Hannah groaned. “Just when things were getting good. Text you later, Doc.”

“Sure,” Doc said absently, pocketing his phone. “Keep the cards—Grace can give them back to me anytime. See you around.”

He strode away, leaving the three girls with an incomplete euchre table.

“That poor guy never gets any fun.” Hannah shook her head. “I’m going home. We can’t play without four people.”

“We could see if Dorothy or Elaine will play with us,” Alex suggested. “One person ought to be enough to man the rulebook table.”

“That’s all right,” Hannah said. “I’ve got things to do anyway. I’ve got to edit a video for my channel.”

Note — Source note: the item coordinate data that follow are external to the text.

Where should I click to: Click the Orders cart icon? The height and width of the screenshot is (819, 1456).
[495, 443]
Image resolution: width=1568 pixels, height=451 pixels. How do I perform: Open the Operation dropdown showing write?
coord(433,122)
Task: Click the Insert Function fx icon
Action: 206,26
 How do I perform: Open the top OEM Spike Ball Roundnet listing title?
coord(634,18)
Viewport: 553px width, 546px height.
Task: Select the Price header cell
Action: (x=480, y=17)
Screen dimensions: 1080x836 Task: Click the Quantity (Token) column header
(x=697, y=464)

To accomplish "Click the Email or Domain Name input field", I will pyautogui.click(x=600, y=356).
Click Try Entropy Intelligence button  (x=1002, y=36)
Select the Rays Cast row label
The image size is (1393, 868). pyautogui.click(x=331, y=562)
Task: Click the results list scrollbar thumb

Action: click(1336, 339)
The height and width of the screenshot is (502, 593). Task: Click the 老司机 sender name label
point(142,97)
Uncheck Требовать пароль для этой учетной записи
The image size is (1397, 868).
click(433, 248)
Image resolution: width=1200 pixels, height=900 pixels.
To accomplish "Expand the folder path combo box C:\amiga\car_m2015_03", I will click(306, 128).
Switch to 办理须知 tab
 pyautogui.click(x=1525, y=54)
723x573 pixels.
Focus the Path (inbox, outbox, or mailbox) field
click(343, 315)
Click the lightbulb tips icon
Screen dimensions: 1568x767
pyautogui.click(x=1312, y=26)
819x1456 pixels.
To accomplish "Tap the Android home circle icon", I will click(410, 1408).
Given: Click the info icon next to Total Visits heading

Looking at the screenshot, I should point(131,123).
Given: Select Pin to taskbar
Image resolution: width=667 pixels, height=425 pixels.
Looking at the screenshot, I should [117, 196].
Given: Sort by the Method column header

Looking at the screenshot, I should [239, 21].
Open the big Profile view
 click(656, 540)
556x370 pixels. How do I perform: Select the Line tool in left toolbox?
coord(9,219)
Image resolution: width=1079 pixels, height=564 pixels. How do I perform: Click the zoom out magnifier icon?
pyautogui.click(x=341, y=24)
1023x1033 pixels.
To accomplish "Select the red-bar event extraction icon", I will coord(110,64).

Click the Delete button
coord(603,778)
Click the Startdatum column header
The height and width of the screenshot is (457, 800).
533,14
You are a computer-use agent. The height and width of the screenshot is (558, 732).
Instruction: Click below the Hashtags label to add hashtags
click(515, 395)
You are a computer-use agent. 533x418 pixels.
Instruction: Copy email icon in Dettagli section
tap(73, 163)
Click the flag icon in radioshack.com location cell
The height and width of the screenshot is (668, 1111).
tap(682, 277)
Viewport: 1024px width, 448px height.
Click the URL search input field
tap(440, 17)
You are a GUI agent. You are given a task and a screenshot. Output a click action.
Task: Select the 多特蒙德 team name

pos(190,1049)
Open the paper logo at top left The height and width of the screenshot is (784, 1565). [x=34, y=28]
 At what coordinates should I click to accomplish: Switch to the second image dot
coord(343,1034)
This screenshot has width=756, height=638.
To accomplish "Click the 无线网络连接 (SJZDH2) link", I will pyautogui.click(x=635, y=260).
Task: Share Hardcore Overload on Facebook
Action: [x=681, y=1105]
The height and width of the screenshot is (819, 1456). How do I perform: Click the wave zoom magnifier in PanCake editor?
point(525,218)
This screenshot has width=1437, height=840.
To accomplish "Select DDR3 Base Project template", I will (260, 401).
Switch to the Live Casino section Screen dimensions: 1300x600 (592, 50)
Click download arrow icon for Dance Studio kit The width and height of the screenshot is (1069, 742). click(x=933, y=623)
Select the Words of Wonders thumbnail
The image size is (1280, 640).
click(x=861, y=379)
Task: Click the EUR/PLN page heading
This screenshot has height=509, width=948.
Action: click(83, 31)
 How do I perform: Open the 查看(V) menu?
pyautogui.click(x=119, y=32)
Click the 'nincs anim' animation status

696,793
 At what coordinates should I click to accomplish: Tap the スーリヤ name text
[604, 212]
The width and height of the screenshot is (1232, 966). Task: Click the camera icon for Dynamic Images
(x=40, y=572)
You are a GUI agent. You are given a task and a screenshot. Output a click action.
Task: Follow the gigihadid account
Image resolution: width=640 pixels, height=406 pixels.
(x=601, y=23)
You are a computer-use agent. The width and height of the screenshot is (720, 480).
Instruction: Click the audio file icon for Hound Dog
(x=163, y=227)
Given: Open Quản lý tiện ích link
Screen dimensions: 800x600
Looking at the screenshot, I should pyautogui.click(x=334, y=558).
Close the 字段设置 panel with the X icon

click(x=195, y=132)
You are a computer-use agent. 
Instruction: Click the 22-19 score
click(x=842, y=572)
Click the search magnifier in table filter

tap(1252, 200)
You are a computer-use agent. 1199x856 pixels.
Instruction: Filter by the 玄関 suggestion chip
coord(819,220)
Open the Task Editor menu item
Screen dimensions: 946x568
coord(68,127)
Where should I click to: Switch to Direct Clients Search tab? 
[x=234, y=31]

She got her straw purse from the back of the chair and left Grace and Alex sitting at the table.

“Maybe Dorothy and Elaine can both play with us,” Grace said. “If somebody comes along and asks about the rules we can just pause the game.”

“Let’s try it.”

“It’ll be more fun playing with them, anyway.”

Alex laughed. “More fun than watching Hannah pretend she knew what she was doing, when it was obvious she had no clue? I thought it was hilarious.”

Grace laughed too. “I don’t think I’ve ever seen someone so confident and so terrible at the same time.”

Clearly, Hannah had only been there to spend time with Doc. If those two weren’t dating, Grace figured it was only a matter of time before they were. They were both attractive and athletic, probably wealthy—of course they’d be interested in each other. But what was the point of Hannah blundering through a game she didn’t know how to play and didn’t even seem to like? Grace just couldn’t understand Hannah. Maybe she’d understand her better if she checked out her video channel sometime.